CI/CD sounds simple until you’re responsible for a production system and realize:
- A “successful build” doesn’t mean the app is safe to ship
- “Deploy” isn’t the end — verification and rollback readiness matter more
- One bad release can burn hours of on-call time if rollback isn’t engineered in
This guide gives you a reference CI/CD pipeline you can adopt for most cloud apps (containers + Kubernetes or similar). It’s beginner-friendly, but it’s also how mature teams structure reliable delivery.
By the end, you’ll have a pipeline that:
- Builds reproducible artifacts
- Scans code + dependencies + container + IaC
- Deploys safely (staging → production)
- Verifies with smoke tests and health checks
- Rolls back fast with minimal panic
No fluff. Just steps, patterns, and examples.

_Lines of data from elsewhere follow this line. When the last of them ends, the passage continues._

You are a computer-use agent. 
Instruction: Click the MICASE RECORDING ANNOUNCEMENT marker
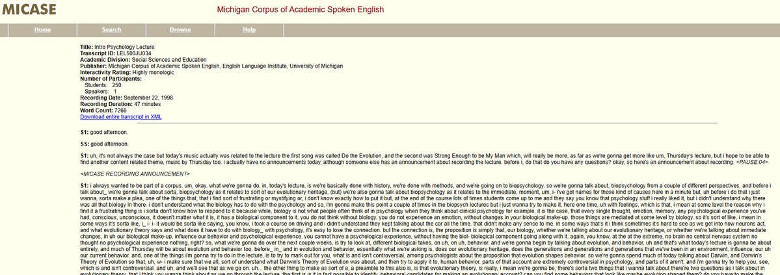pyautogui.click(x=135, y=174)
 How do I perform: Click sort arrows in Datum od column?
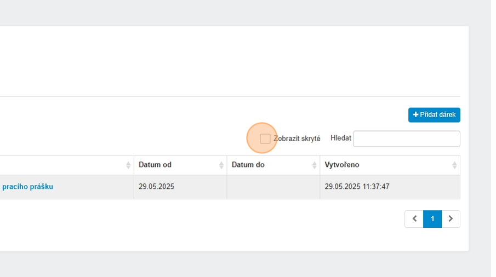(x=221, y=165)
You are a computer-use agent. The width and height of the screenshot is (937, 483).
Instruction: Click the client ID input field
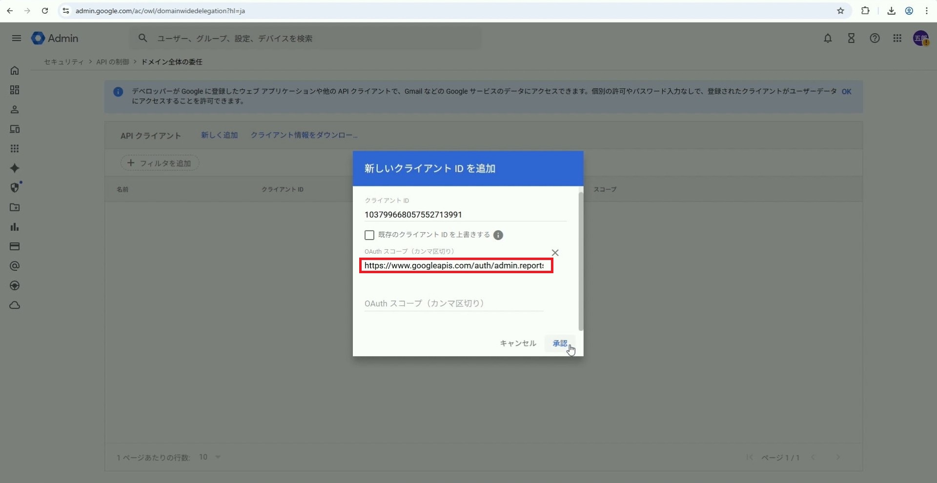point(465,215)
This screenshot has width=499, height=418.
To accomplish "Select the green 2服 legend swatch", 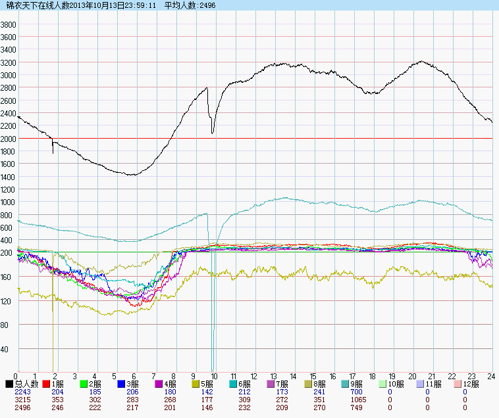I will click(x=84, y=384).
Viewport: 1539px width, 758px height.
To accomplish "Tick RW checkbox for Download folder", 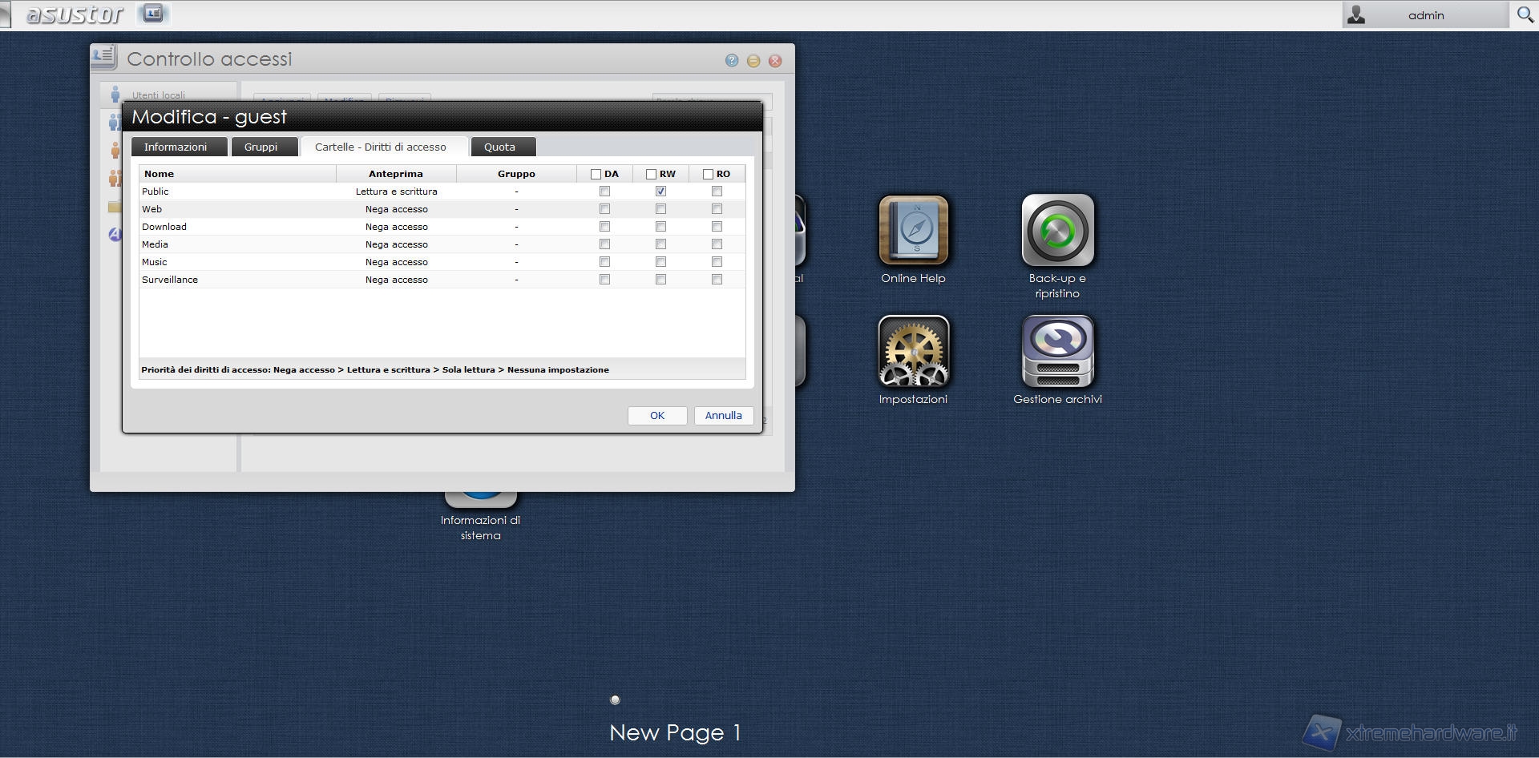I will tap(660, 227).
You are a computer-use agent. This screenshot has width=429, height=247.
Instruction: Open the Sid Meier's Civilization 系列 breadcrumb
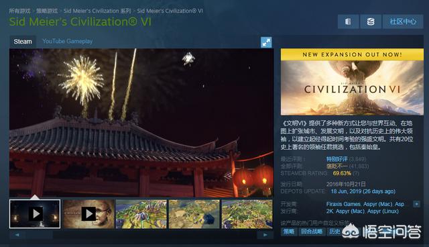[x=97, y=11]
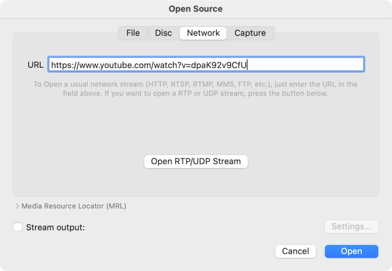Click inside the URL text field
Screen dimensions: 392x271
click(x=306, y=65)
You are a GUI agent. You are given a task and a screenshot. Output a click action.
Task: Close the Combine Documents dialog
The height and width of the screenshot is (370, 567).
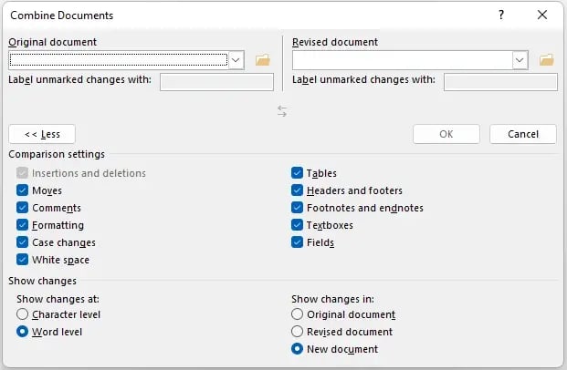[x=542, y=15]
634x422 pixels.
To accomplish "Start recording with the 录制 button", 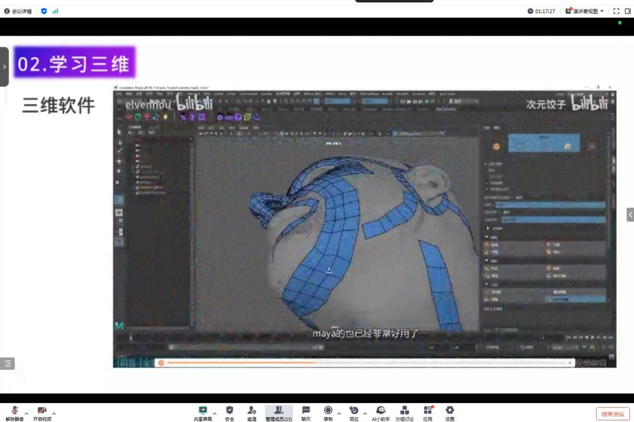I will coord(328,413).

The reference pipeline in one view
Here’s the shape we’re building (you’ll implement it step-by-step):
PR Pipeline (fast feedback)
- Lint + unit tests
- SAST + dependency scan + secret scan
- Build container (optionally) + quick container scan
- Report results back to PR
Main/Release Pipeline (shipping)
- Build → version → tag
- Run full test suite
- Scan (code, deps, container, IaC)
- Create SBOM + sign artifacts
- Push image to registry
- Deploy to staging
- Smoke tests + optional integration tests
- Promote to production (progressive)
- Post-deploy verification + monitoring gates
- Rollback plan ready at every step
The “golden rules” (these prevent 90% of CI/CD pain)

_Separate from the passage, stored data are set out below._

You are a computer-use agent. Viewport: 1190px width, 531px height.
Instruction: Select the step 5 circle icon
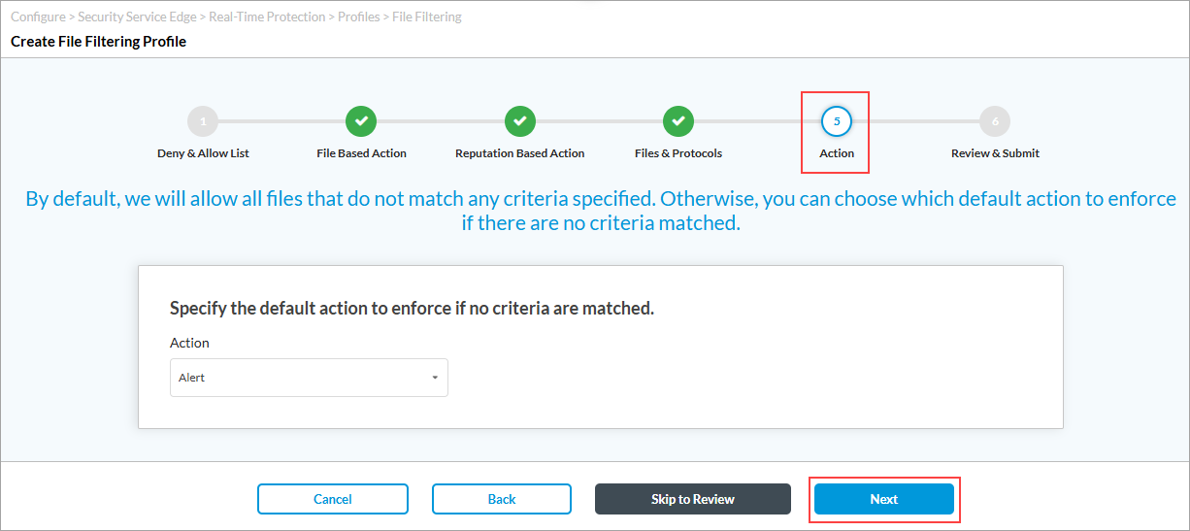tap(836, 121)
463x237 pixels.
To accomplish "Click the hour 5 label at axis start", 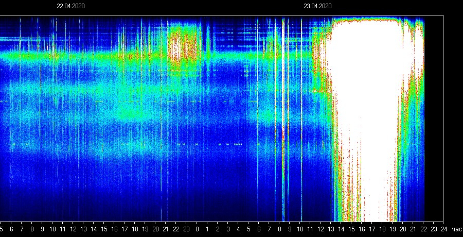I will [2, 229].
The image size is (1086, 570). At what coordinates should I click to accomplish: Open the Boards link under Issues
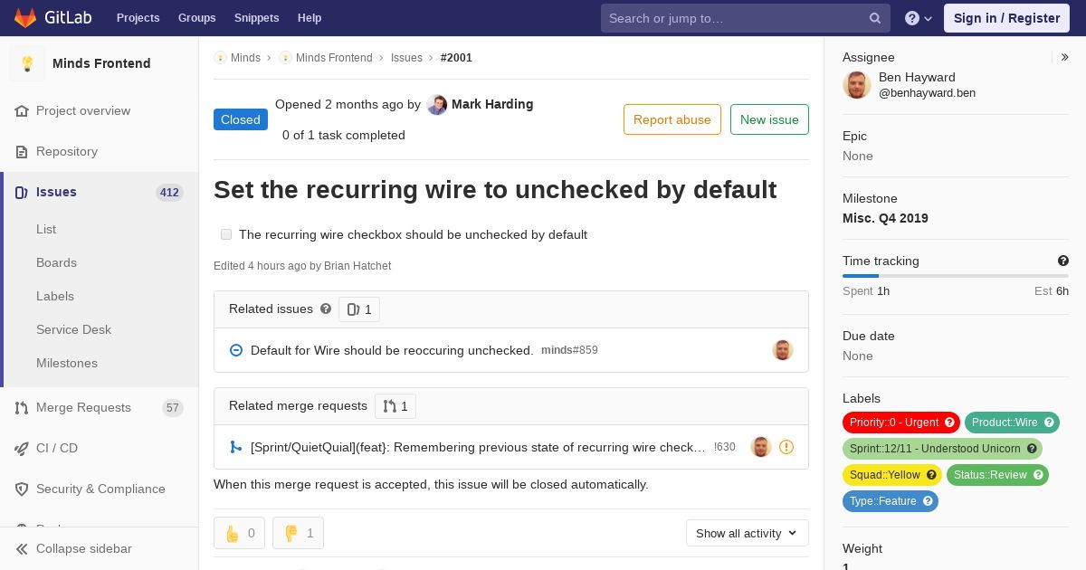[x=56, y=262]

1) Build once, deploy many
Never rebuild the same version in staging and production.
You build an immutable artifact (example: a container image with a unique tag), then promote it across environments.
2) Everything is versioned
- App version
- Container image tag
- Helm chart / manifest version
- Database migration version (if applicable)
If you can’t name what’s running, you can’t roll it back confidently.
3) Security gates are part of the pipeline, not a meeting
Scanning must run automatically. If it’s manual, it won’t happen consistently.
4) Rollback is a feature, not a reaction
A mature pipeline always assumes: some release will fail.
So it makes rollback fast, safe, and boring.
What you need before building the pipeline
You can follow this guide with any CI system. The concepts stay the same.
Minimal prerequisites
- A Git repo for your app
- A Dockerfile (or build definition)
- A container registry (private is fine)
- A deployment target (Kubernetes recommended, but any environment works)
- Secrets storage (CI secret store or cloud secret manager)
- A way to run tests
Suggested repo structure (simple and scalable)
repo/
app/ # source code
Dockerfile
.ci/ # pipeline scripts (optional)
deploy/
k8s/ # manifests or helm chart
base/
overlays/
dev/
stage/
prod/
scripts/
smoke-test.sh
migrate.sh
Step 1 — BUILD (fast, reproducible, traceable)
Your build stage should answer 3 questions:
- Can we reproduce this build later?
- Can we trace this build to a commit?
- Can we trust the artifact is the same in every environment?
Build checklist (what “good” looks like)
- ✅ Deterministic dependencies (lock files pinned)
- ✅ Version injected from Git commit or tag
- ✅ Unit tests run (at least)
- ✅ Container image built with a unique tag
- ✅ Artifact stored (image pushed OR saved as build output)
A practical versioning scheme
Use something humans and machines can read:
1.6.0for releases (tags)1.6.0+sha-abc1234for traceability- Container tag examples:
app:1.6.0app:sha-abc1234app:1.6.0-sha-abc1234
Rule: Production should deploy release tags or commit tags, not “latest”.
Example: container build commands (conceptual)
- Build:
docker build -t app:sha-abc1234 . - Test: run unit tests in CI
- Push:
docker push app:sha-abc1234
Step 2 — SCAN (catch issues before they become incidents)
Scanning isn’t one tool. It’s coverage.
A strong pipeline scans 5 areas:
- Secrets scan (accidental keys in code)
- SAST (static code vulnerabilities)
- SCA / dependency scan (libraries you import)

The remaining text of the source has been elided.